# Consider 2013 TTRS or M3



## ttredline (Jan 6, 2012)

I had a test drive on BMW M3 (E92 4.0 V8 414bhp) last week and it was freaking insane!!!! The rubber plastic interior looks crappy but the response, handling, brake, acceleration ... are just simply amazing. At 75k vs TTRS at 65k+, what would you pick and why? I would go for M3 for now but I havent got a chance to drive TTRS yet . 

Thanks!


----------



## sr_erick (Mar 17, 2008)

I think most here will say TTRS, without a doubt. 

First, the things that sway me are the uniqueness of the car, shape and rarity, especially being an RS model. You don't see a lot around. The M3, although nice, still looks like EVERY other BMW on the road. 

Second, the all wheel drive. We get pretty bad winters around here and having all wheel drive with a proper winter tire setup makes this thing pretty amazing year round. I don't have to worry about snow all too much. 

Third, power and fuel economy. I'm getting 28-29 mpg while driving long distances; however, that doesn't mean I sacrifice power.
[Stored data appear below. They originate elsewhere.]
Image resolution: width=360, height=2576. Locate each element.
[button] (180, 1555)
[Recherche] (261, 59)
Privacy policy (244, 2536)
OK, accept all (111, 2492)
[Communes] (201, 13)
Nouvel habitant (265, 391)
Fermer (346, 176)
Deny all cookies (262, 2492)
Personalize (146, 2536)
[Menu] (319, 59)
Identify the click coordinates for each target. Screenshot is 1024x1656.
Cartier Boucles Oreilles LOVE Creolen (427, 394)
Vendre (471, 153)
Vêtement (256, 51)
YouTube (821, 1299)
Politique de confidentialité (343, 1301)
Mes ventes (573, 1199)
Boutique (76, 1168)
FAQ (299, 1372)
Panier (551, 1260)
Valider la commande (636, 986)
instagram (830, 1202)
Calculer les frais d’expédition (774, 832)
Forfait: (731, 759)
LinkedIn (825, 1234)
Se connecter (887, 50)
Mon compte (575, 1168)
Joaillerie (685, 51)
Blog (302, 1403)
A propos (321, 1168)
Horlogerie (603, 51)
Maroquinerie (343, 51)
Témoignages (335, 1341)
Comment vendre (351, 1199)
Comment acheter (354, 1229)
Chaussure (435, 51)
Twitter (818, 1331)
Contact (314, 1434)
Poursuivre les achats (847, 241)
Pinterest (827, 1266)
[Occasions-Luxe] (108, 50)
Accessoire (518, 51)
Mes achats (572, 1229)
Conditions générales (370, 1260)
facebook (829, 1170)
My car was just tuned yesterday and with a simple stage 1 tune you can expect between 400 and 430 HP and ft lbs of torque depending on the tune and car... which in turn, makes these things into rockets (they already are). 

Yes the M3 is nice and I would never pass up the opportunity to own one if I could, but since I don't have enough cash for two cars, TTRS it is.


----------



## mtbscoTT (Jan 14, 2003)

Two completely different classes of cars. The M3 is much larger with more interior space if that's a consideration. The TT-RS is essentially a two seater with good cargo space and a +2 penalty box that can carry small children or adults you don't like much. 
By pretty much all magazine racing, the RS is also a tick faster. HP/weight ratio and the launch advantage of AWD make for some impressive acceleration numbers for the TT and that's bone stock without the aforementioned tune. 
I had an E46 M3 and it served me well. Although the current generation is "more" in many ways, it also got heavier and much more thirsty. Pick what you want, but I don't consider these cars competitors to each other at all.


----------



## - Jeremy - (Feb 23, 2006)

Tough choice. The Stig called the E92 M3 the best handling road car he's ever driven. That says a lot. 
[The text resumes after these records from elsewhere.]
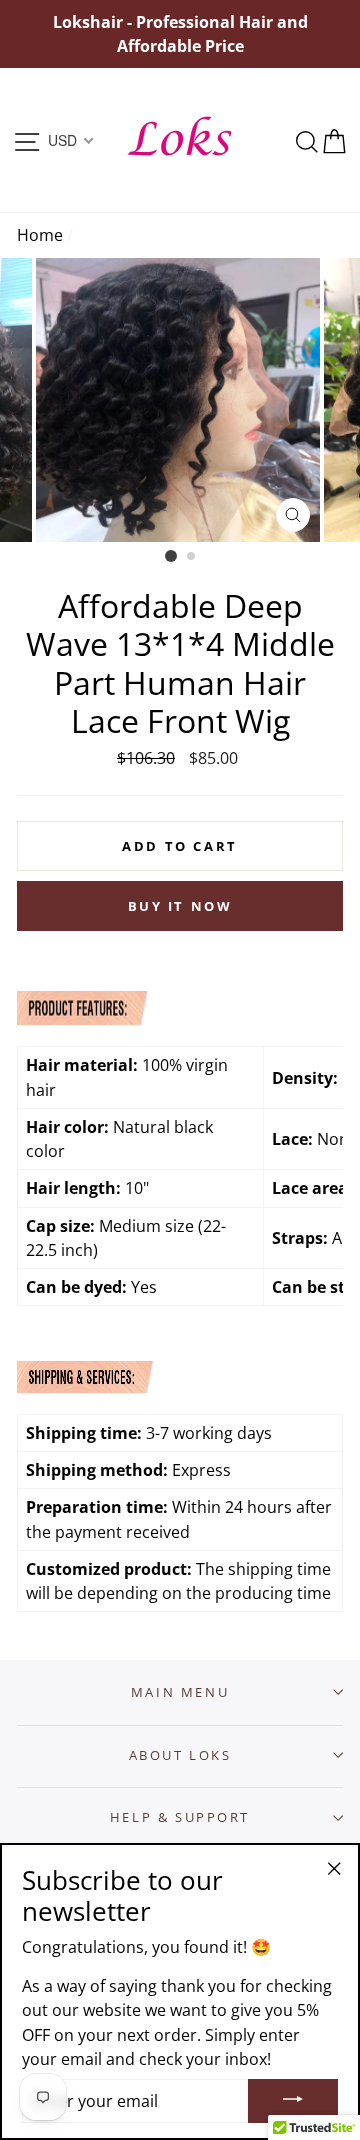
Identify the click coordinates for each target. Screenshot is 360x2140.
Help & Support (180, 1817)
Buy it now (180, 906)
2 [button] (192, 557)
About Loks (180, 1755)
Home (40, 235)
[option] (180, 34)
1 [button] (171, 556)
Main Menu (180, 1692)
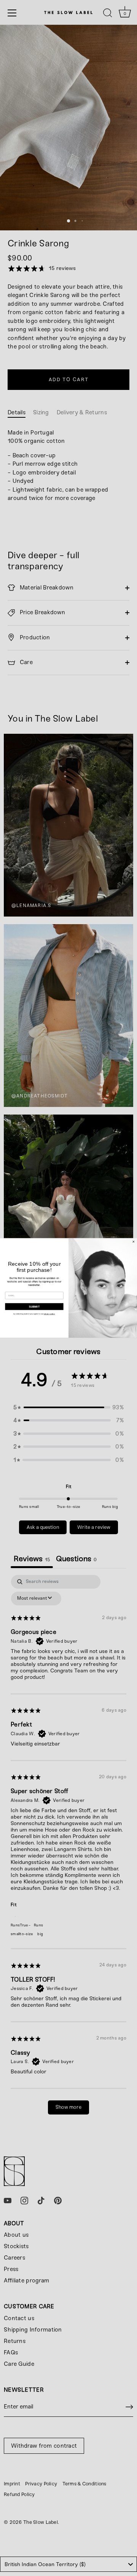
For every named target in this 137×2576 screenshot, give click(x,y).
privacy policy (49, 1314)
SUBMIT (34, 1306)
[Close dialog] (133, 1242)
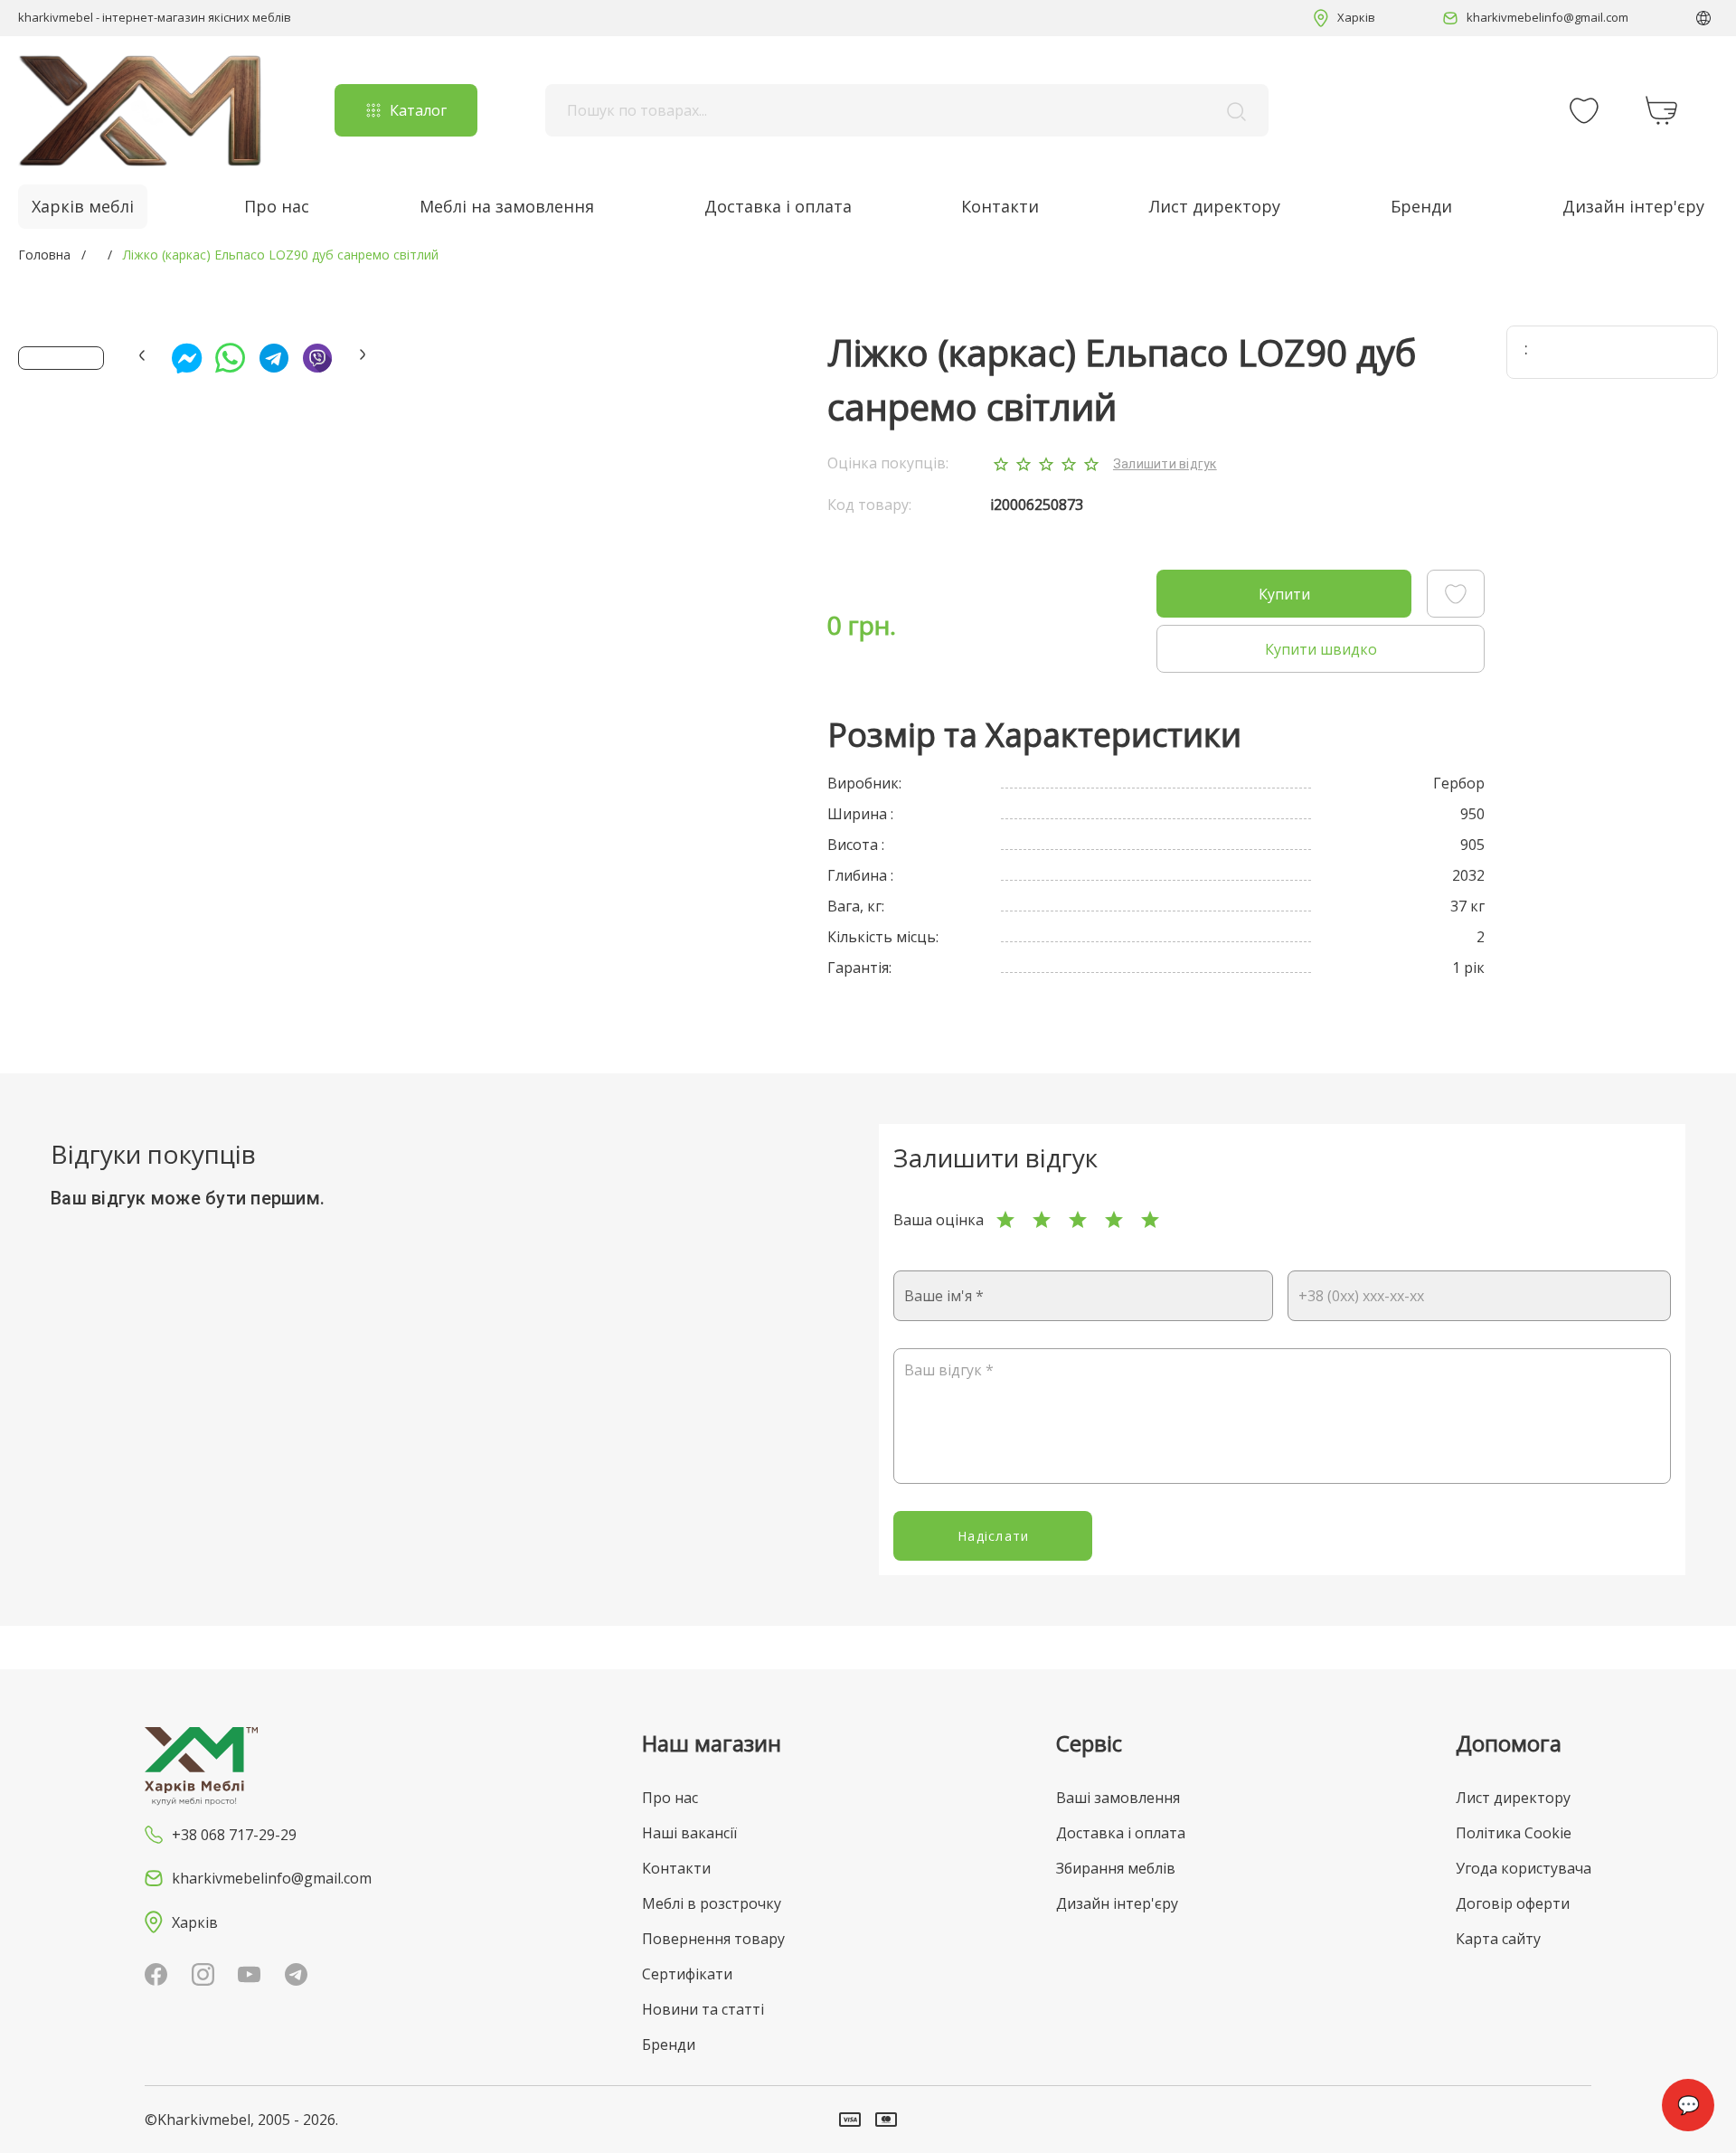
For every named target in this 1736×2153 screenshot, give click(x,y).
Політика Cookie (1513, 1833)
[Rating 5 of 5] (1150, 1220)
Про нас (276, 206)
On the other hand, only douchebags drive M3's so you might want to avoid that. Like sr_erick said, they're super common and look like any other BMW. That alone ruins it for me. That, and it sounds like a vacuum cleaner. It's got the weakest exhaust note for a sports car ever produced. It's really sad. 

Other than that, it's a pretty awesome car  

- Jeremy -


----------



## pal (Aug 16, 2000)

Between these two cars I would vote for the M3 if steering feel and feedback, practicality, handling and V8 NA power and response were my priorities. The e92 M3 is simply one of the best all around drivers' cars out there today for the $ and if you dont option it out, it can be had for 60K for all the goodness it offers. Exhaust note is a cat-back away and that V8 at 8400 rpm will be one of the most amazing notes you will hear ... 

The TT-RS is an all around unique and very fast car that does most of the drivng for you. And it will be amazing in the winter and a blast to safely push on back roads. 

Drive one and you will get your answer- like someone else mentioned, they are very different cas aimed at different priorities/drivers.


----------



## joshsmith (Apr 17, 2011)

I was in the exact same boat as you, except throwing a C63 into the mix as well.. 

C63 was out because it was auto; though sounded epic and was a sledgehammer of thunderous power... big soft spot for them.. will buy one in a coupe if it ever comes in a manual..  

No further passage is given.